Manage Multi-Node Traffic Database

You can scale traffic data by sharding it across multiple PCE data nodes. This can be done when first installing the PCE.

You can also expand an existing traffic database to multiple nodes and change the number of nodes as needed. Reasons for doing so include:

  • If you experience performance problems with ingestion or Explorer with a single-node traffic database, these performance issues could be solved by migrating to a multi-node traffic database.

  • A multi-node traffic database may be required if you need to store more data than the single-node traffic database can handle (for example, if you want to store 90 days of data).

Expand the Existing Traffic Database to Multiple Nodes

Use the following steps to reconfigure an existing PCE cluster to scale the traffic database to multiple nodes. The PCE will have to be taken offline for a maintenance window. The duration of this maintenance window depends on the amount of data in the traffic database. For a database of 400GB, the downtime is up to approximately 3 hours.

  1. On any data node, run the following command to back up the traffic database:

    sudo -u ilo-pc e illumio-pce-db-management traffic dump --file trafficdb-backup.tar.gz
  2. On any data node, run the following command to back up the reporting database:

    sudo -u ilo-pc e illumio-pce-db-management report dump --file reportdb-backup.tar.gz
  3. On all new nodes, run the following command to allow multi-node traffic, where the address is the IP address of each new node:

    illumio-pce-ctl cluster-nodes allow <address>
  4. On all nodes, stop the PCE:

    sudo -u ilo-pce illumio-pce-ctl stop
  5. Install the PCE software on the new coordinator and worker nodes, using the same version of the PCE on the existing cluster nodes. There must be exactly two (2) coordinator nodes and two (2) or more pairs of worker nodes.

  6. Please update the runtime_env.yml configuration on every node (both the new ones you just added and those already in the PCE cluster) as follows.

    • Set the cluster type to 4node_dx for a 2x2 PCE or 6node_dx for a 4x2 PCE.

    • In the traffic_datastore section, set num_worker_nodes to the number of worker node pairs. For example, if the PCE cluster has 4 worker nodes, set this parameter to 2.

    • On each coordinator node, in addition to the settings already desribed,set node_type to citus_coordinator.

    • On each worker node, in addition to the settings already desribed, set node_type to citus_worker.

    • If you are using a split-datacenter deployment, set the datacenter parameter on each node to an arbitrary value that indicates what part of the datacenter the node is in.

  7. Check the runtime configuration:

    sudo -u ilo-pce illumio-pce-env check
  8. On all nodes, start the PCE at runlevel 1:

    sudo -u ilo-pce illumio-pce-ctl start --runlevel  1
  9. When the PCE is up and running at level 1, restore the reporting database backup.
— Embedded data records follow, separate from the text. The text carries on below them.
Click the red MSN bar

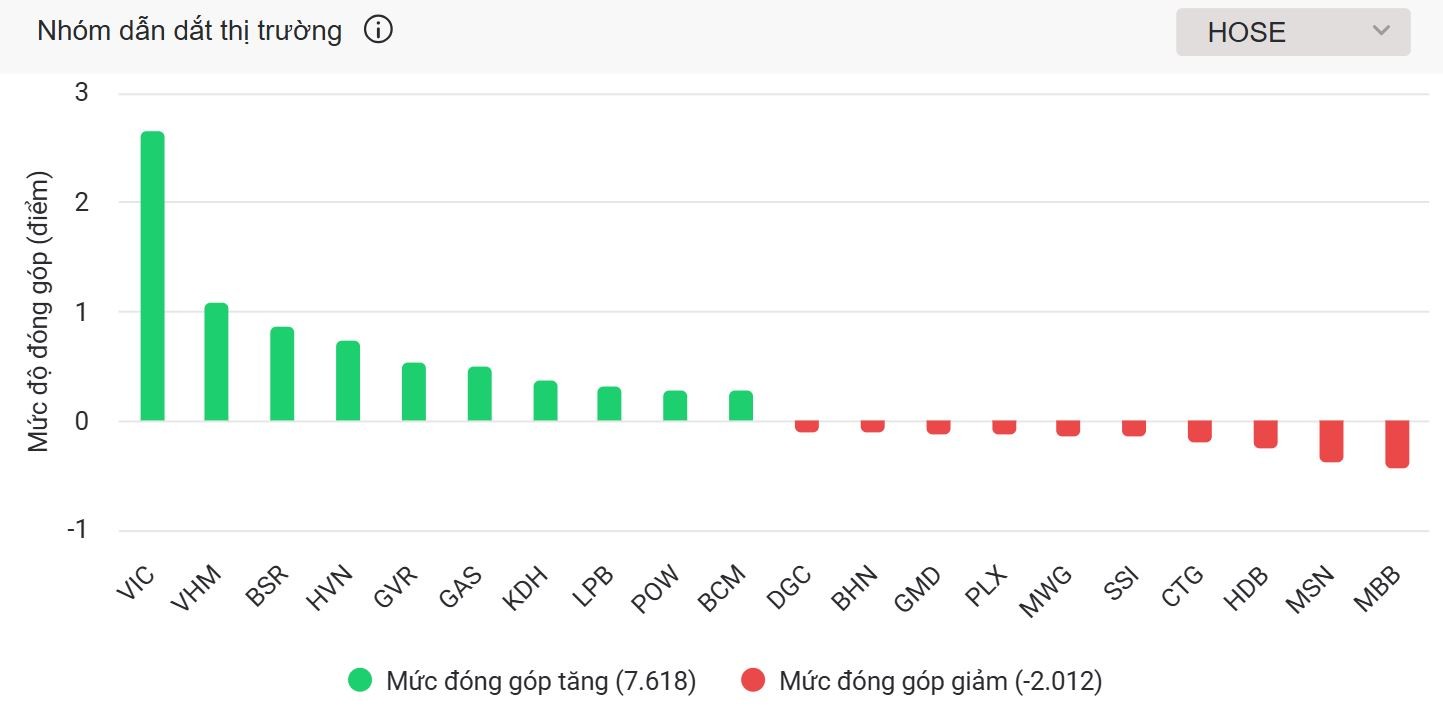coord(1331,441)
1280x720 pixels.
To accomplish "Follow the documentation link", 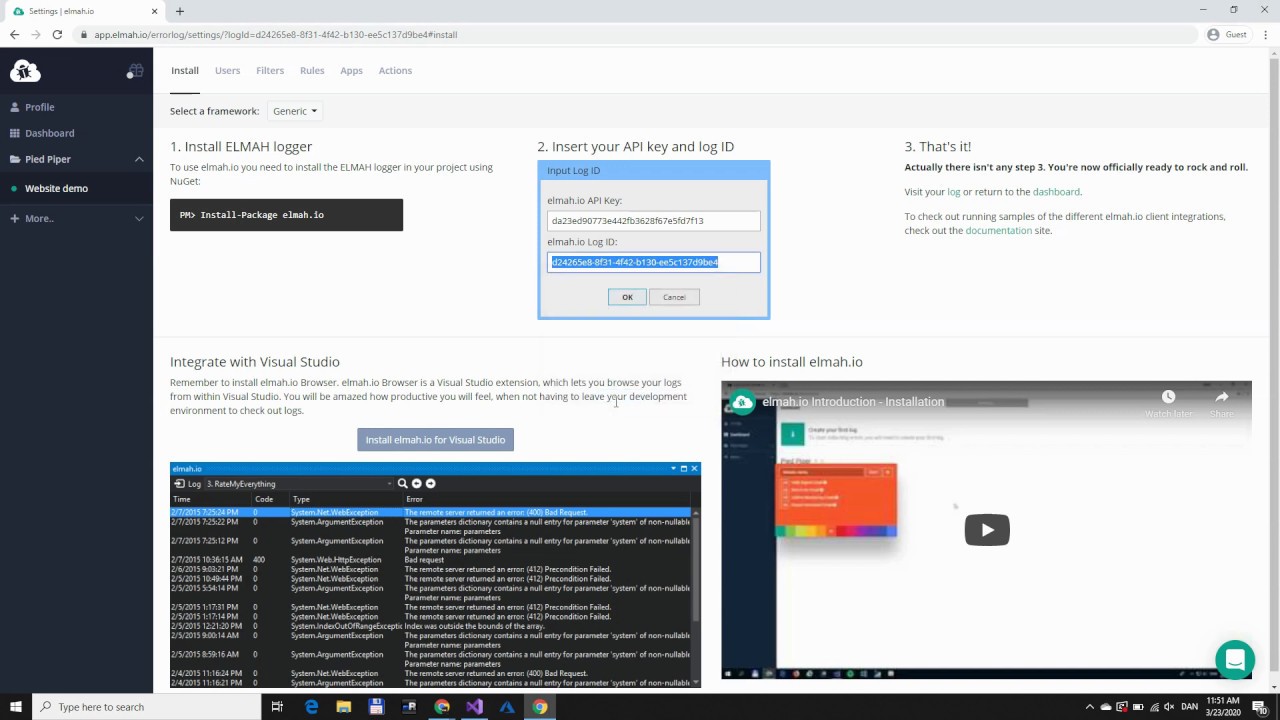I will (x=998, y=231).
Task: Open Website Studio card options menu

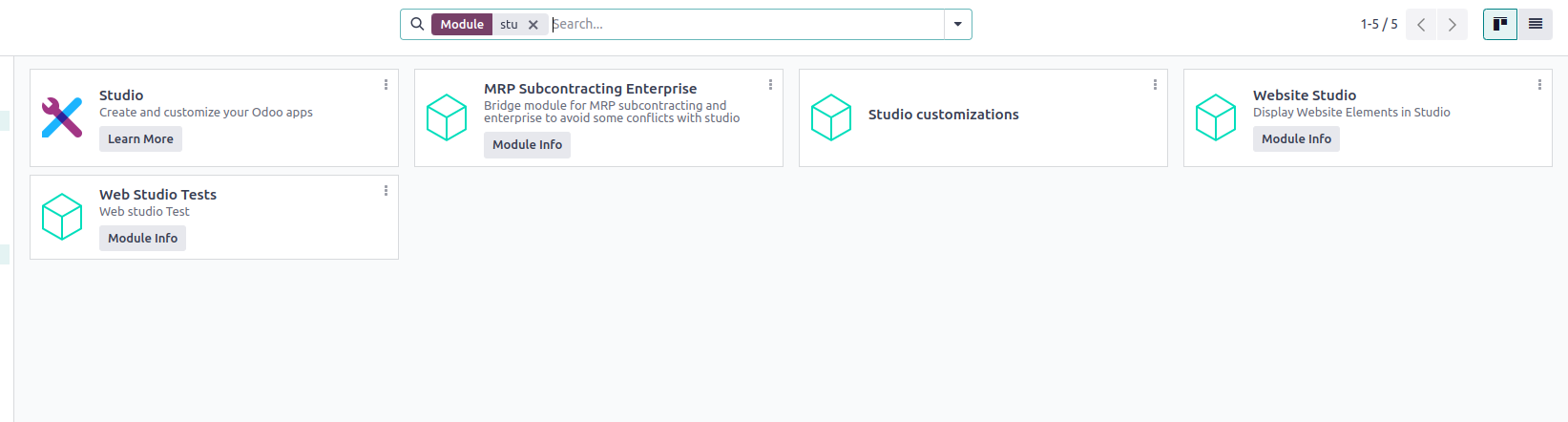Action: [x=1539, y=85]
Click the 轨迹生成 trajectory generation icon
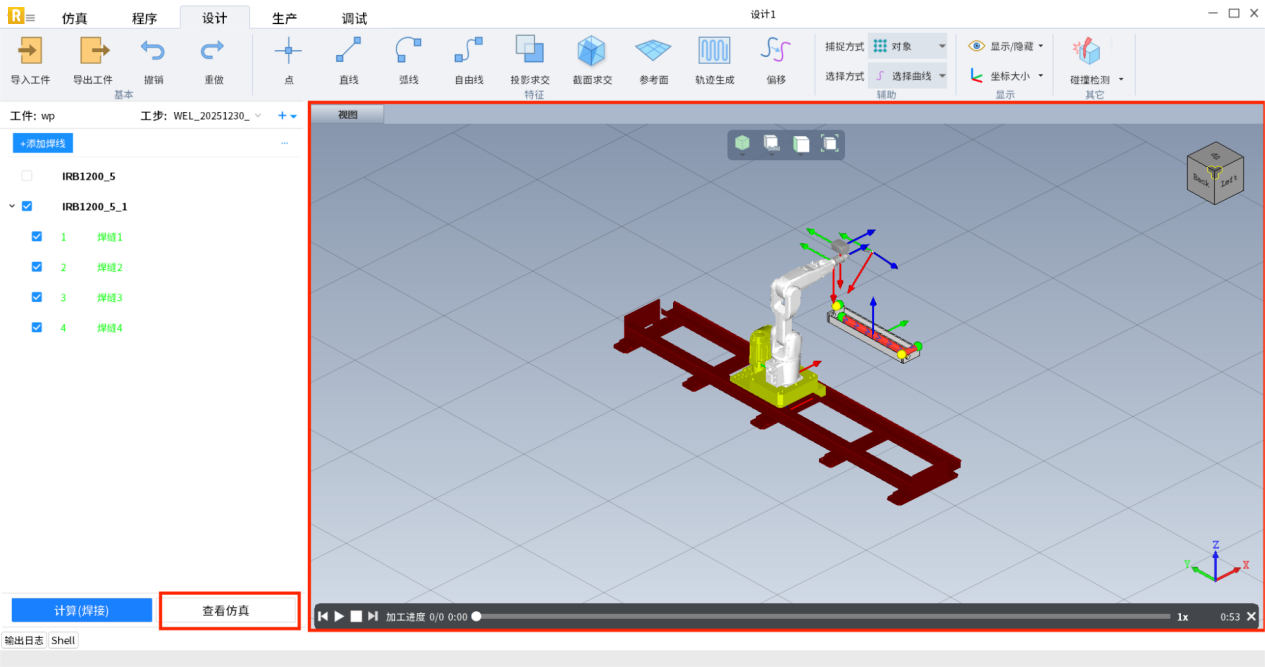The height and width of the screenshot is (667, 1265). 714,51
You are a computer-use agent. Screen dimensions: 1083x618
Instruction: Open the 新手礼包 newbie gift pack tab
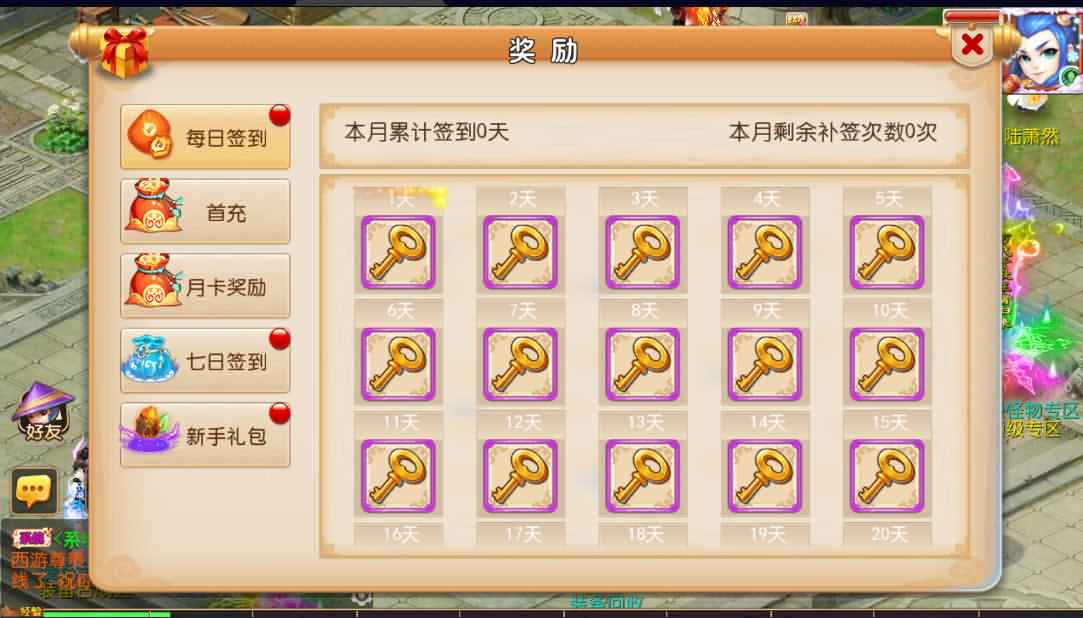tap(205, 435)
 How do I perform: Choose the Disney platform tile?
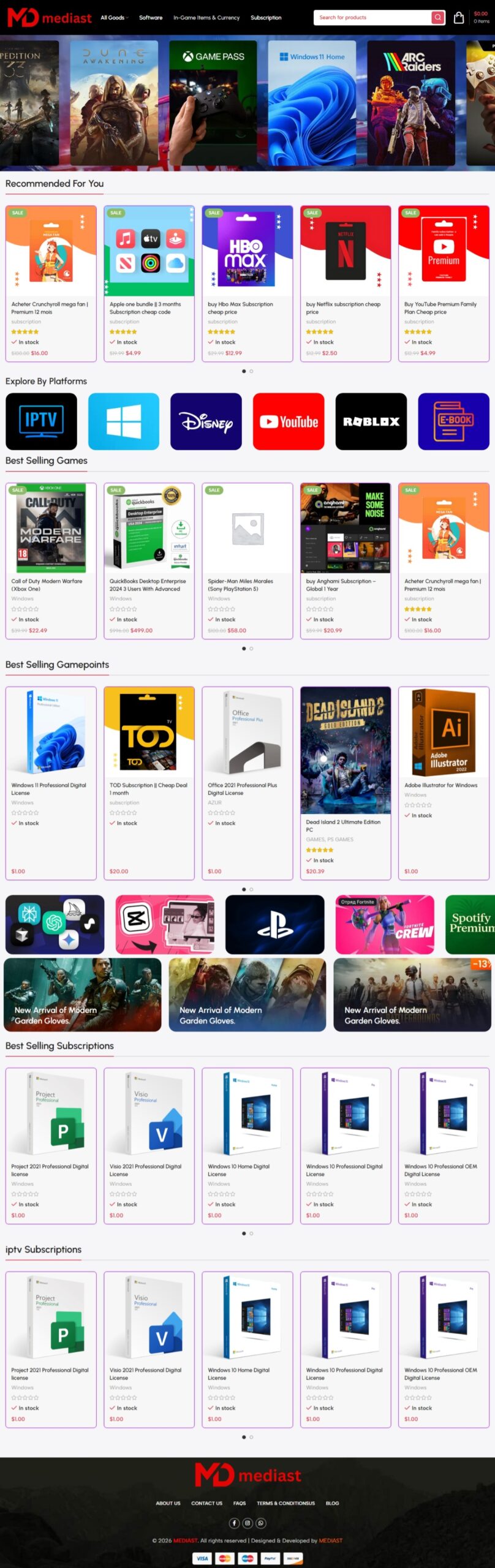(206, 421)
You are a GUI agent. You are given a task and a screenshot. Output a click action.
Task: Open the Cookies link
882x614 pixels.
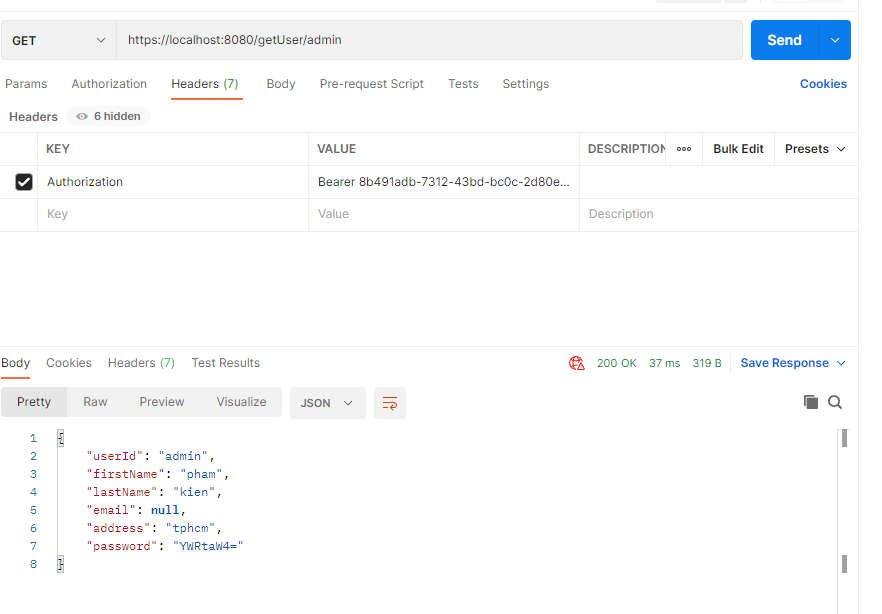tap(823, 84)
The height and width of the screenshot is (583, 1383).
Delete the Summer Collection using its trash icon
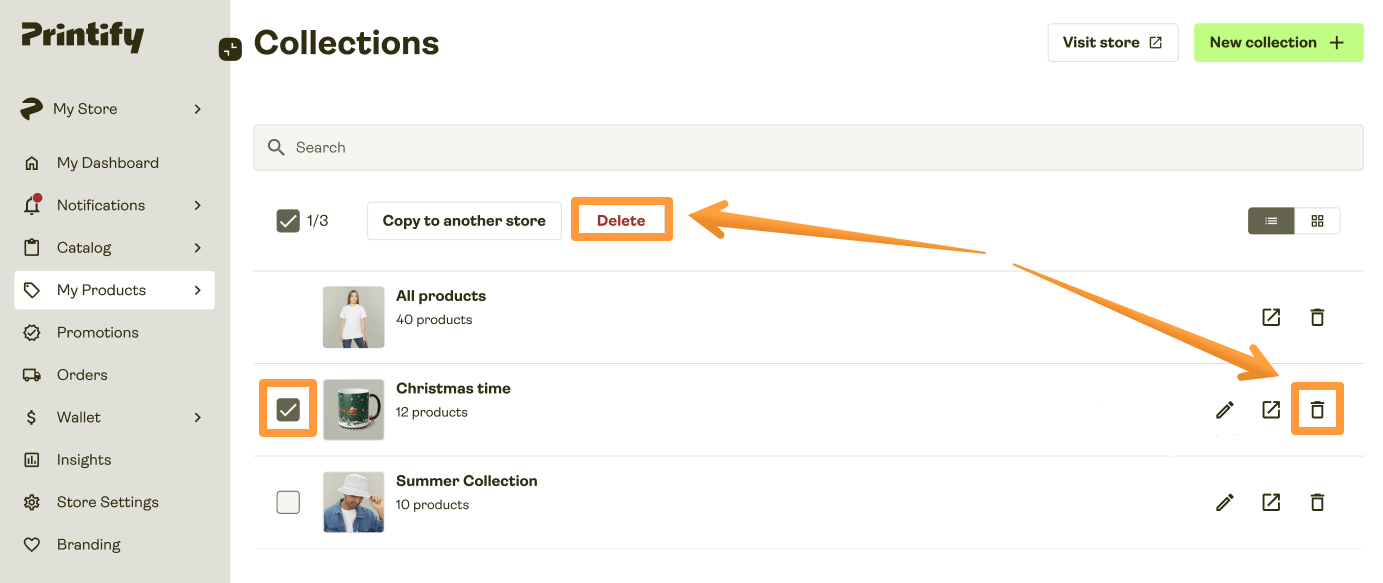1317,502
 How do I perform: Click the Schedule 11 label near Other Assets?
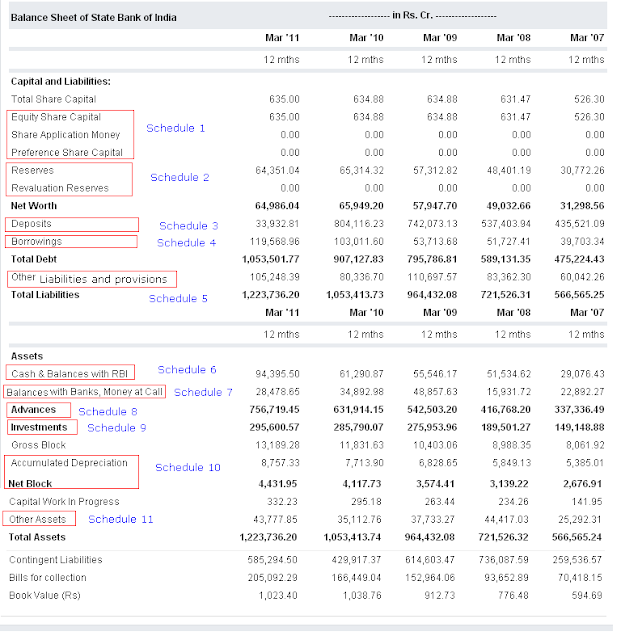(x=121, y=519)
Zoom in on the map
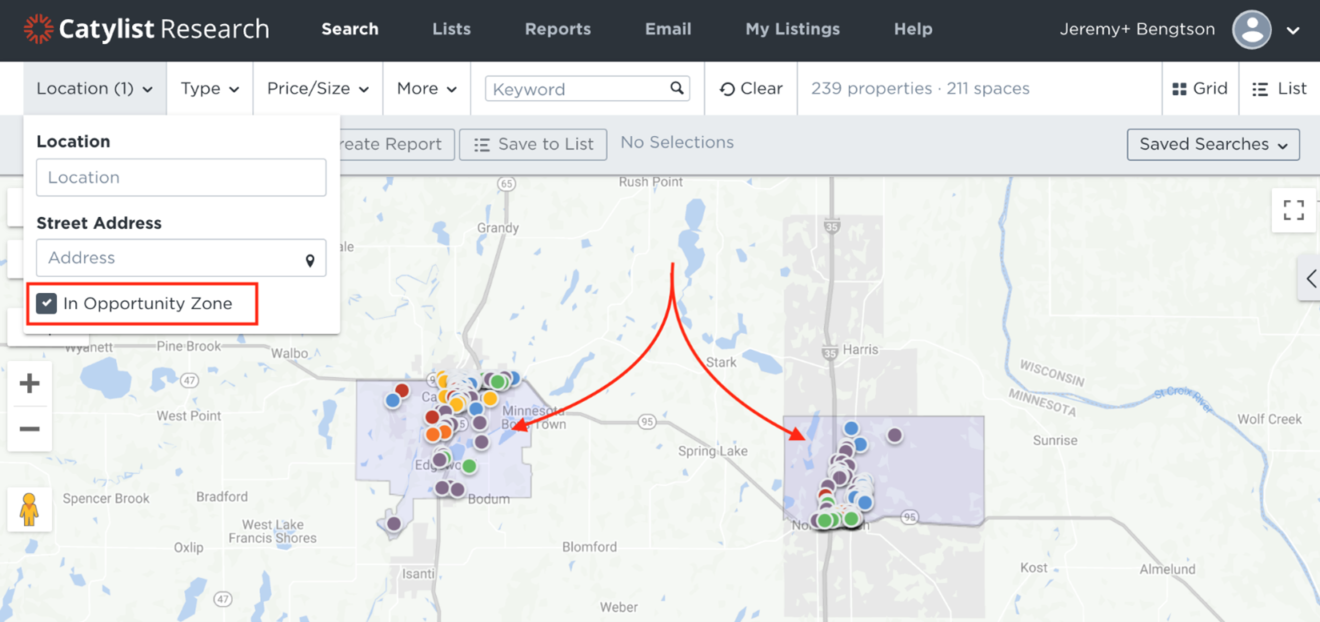The image size is (1320, 622). pos(29,382)
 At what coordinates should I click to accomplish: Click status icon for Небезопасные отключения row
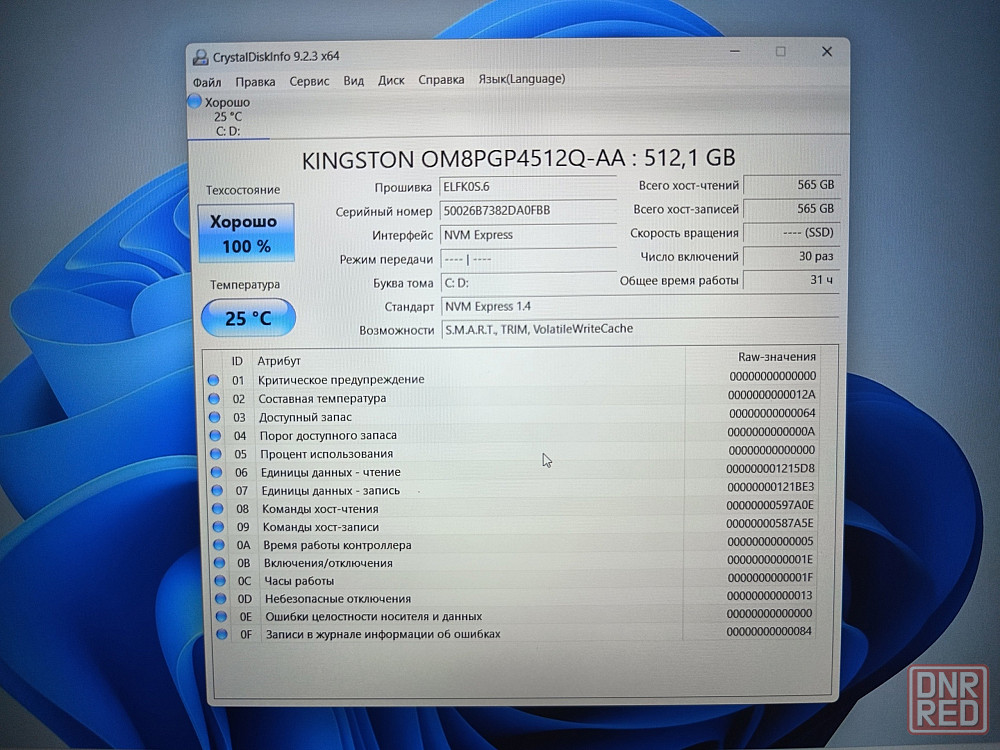pyautogui.click(x=219, y=598)
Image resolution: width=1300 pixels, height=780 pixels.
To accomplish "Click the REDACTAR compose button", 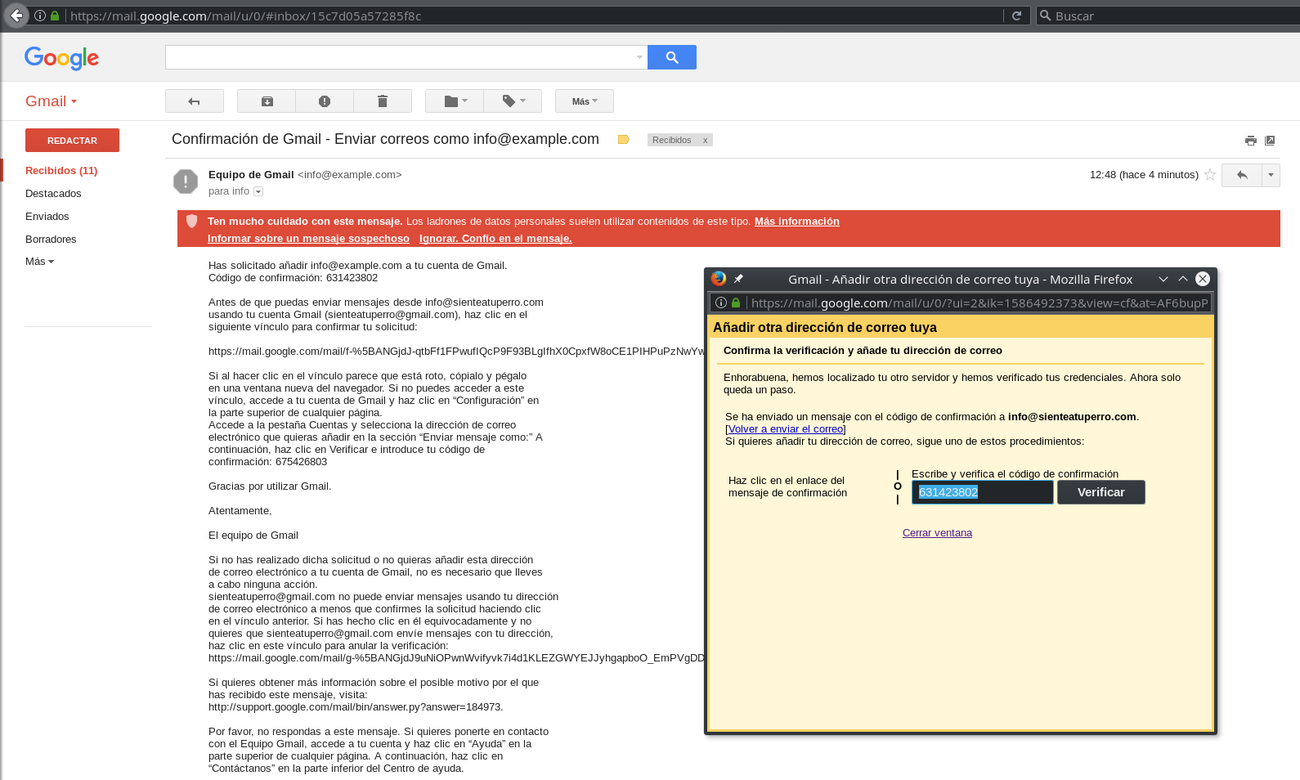I will pos(72,141).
Run this command on the node where you took the backup.

    sudo -u ilo-pce  illumio-pce-db-management report restore --file pce-reportdb-dump.tar.gz
  10. On one of the coordinator nodes, migrate the traffic database. This will create the database on the coordinator node.

    sudo -u ilo-pce  illumio-pce-db-management traffic migrate
  11. On the node where you took the backup, restore the traffic database backup that you made in step 1:

    sudo -u ilo-pce  illumio-pce-db-management traffic restore --file trafficdb-backup.tar.gz

    When prompted, reply Y if you want to bring the PCE up to runlevel five (5) while the database restore continues in the background. This makes all PCE features except Explorer available immediately, without waiting for the restore to complete.

    If you do not choose to go to runlevel five (5) at this time, you can do so later by running the following command on any node:

    sudo -u ilo-pce  illumio-pce-ctl set-runlevel 5
  12. On any node, check the cluster status:

    sudo -u ilo-pce  illumio-pce-ctl cluster-status -w
  13. When the cluster status is UP and RUNNING, verify successful setup. Log in to the PCE web console and verify that the health of the PCE is good. Check Explorer by running a few queries.

Add or Remove a Worker Node

Use the following steps to add or remove a worker node in a multi-node traffic database. The PCE will have to be taken offline for a maintenance window, the duration of which depends on the amount of data in the traffic database.

Warning

Be sure that the final number of worker nodes is an even number. Worker nodes can only function in groups of two.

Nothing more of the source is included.